Северо-западный ордонанс заложил основу, определившую главные черты экспансии американской нации на протяжении следующего столетия. Хотя некоторые его положения приходилось время от времени менять по мере возникновения новых проблем и спорных моментов, он содержал четкий план институциональной эволюции, определявшийся всем ходом предыдущего развития. То, почему он был принят именно таким, можно понять только в терминах прецедентов, злободневных вопросов и расстановки политических сил той эпохи. Важно подчеркнуть, что прецеденты не только служили основой для многих положений ордонанса, но и определяли действующий порядок, правила принятия решений и методы поиска приемлемых вариантов. Более общий вывод из этого примера заключается в том, что исторические изменения можно понять, только прослеживая их эволюцию во времени. Именно это мы и попытаемся сделать в кратком очерке институциональных изменений в Англии и Испании в период с XVI по XIX в. и их влиянии на Северную и Латинскую Америку.

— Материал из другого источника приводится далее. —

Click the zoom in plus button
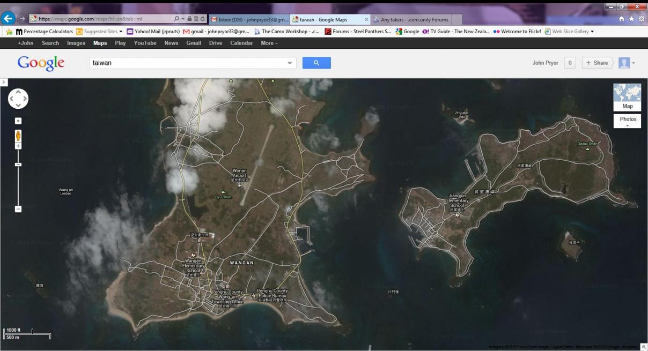This screenshot has height=351, width=648. pos(18,146)
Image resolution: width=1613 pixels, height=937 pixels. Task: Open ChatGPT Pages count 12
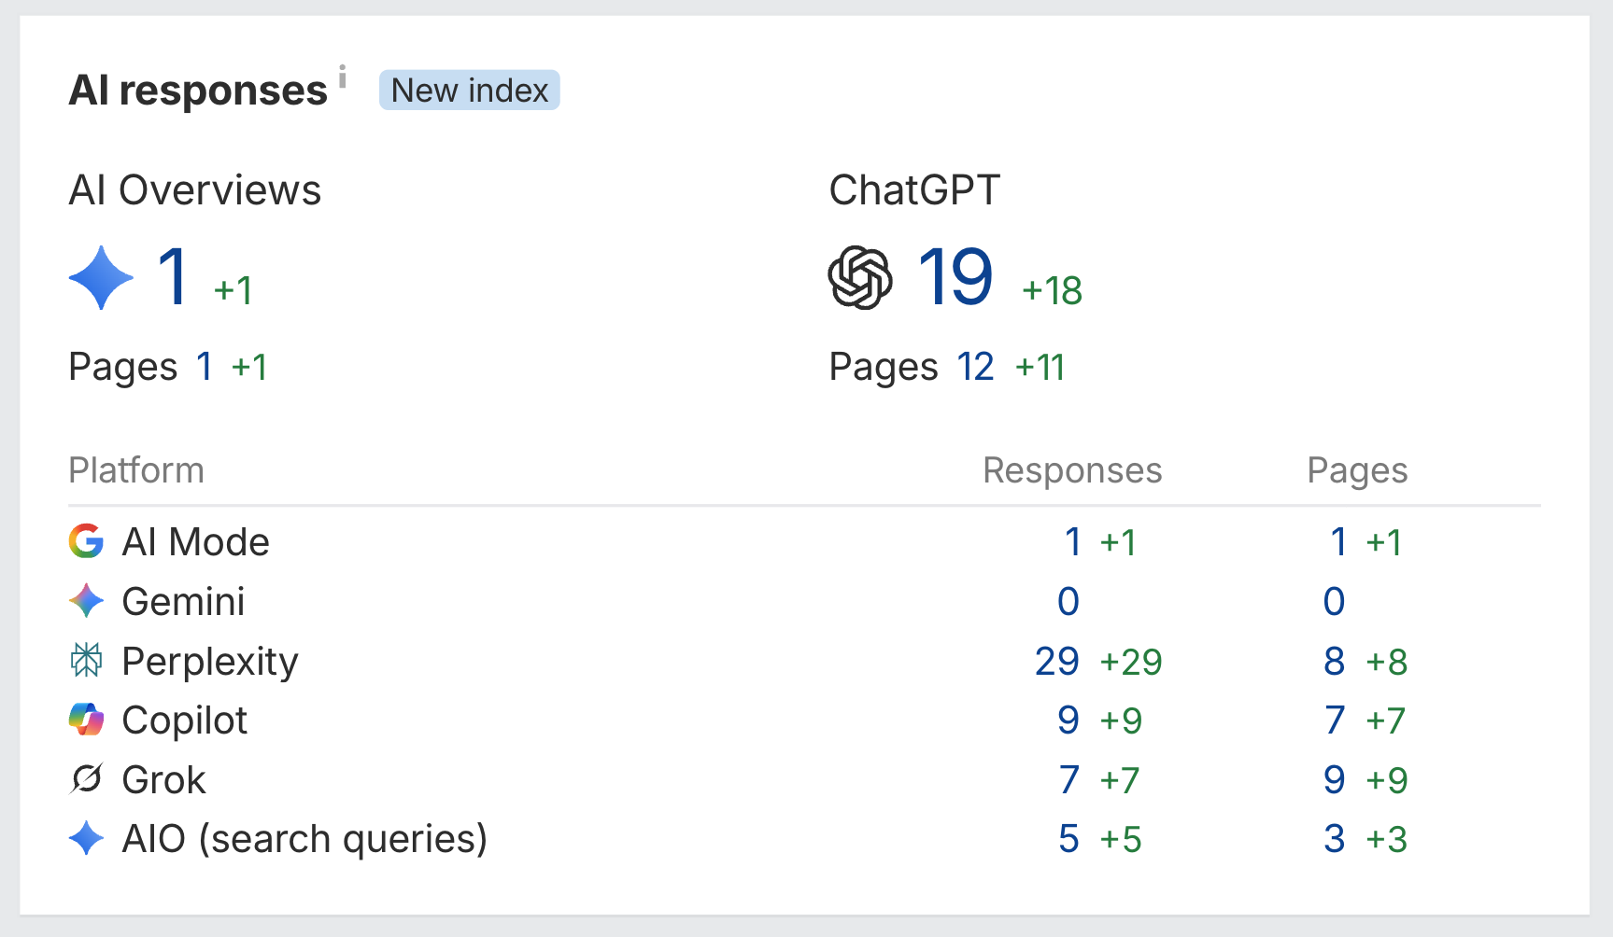pos(975,367)
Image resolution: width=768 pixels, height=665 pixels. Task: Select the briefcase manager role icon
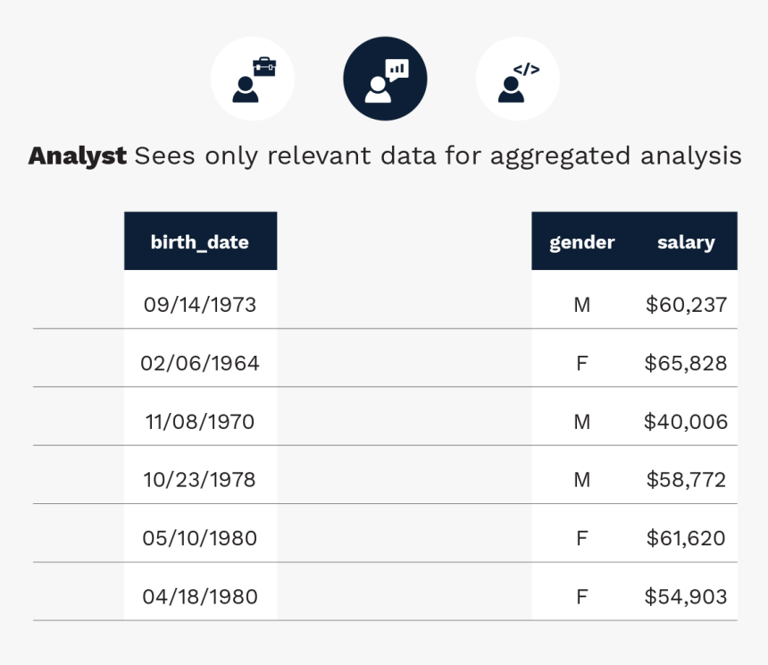click(252, 79)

Начальные исторические условия в Англии и Испании

Несмотря на то, что между Англией и Испанией в начале XVI в. существовало много общего (об этом мы еще поговорим), развитие этих двух стран происходило по-разному. Испания в то время только освободилась от мавританского господства, длившегося семь веков. Фактически, единого государства не существовало. Хотя брак между Фердинандом и Изабеллой позволил объединить Арагон и Кастилию, в каждом королевстве сохранялись свои законы, свои кортесы (парламенты), каждое проводило свою политику. В Англии, наоборот, после нормандского завоевания сложилось относительно централизованное феодальное государство. Победа под Босвортом (1485 г.) привела к власти династию Тюдоров.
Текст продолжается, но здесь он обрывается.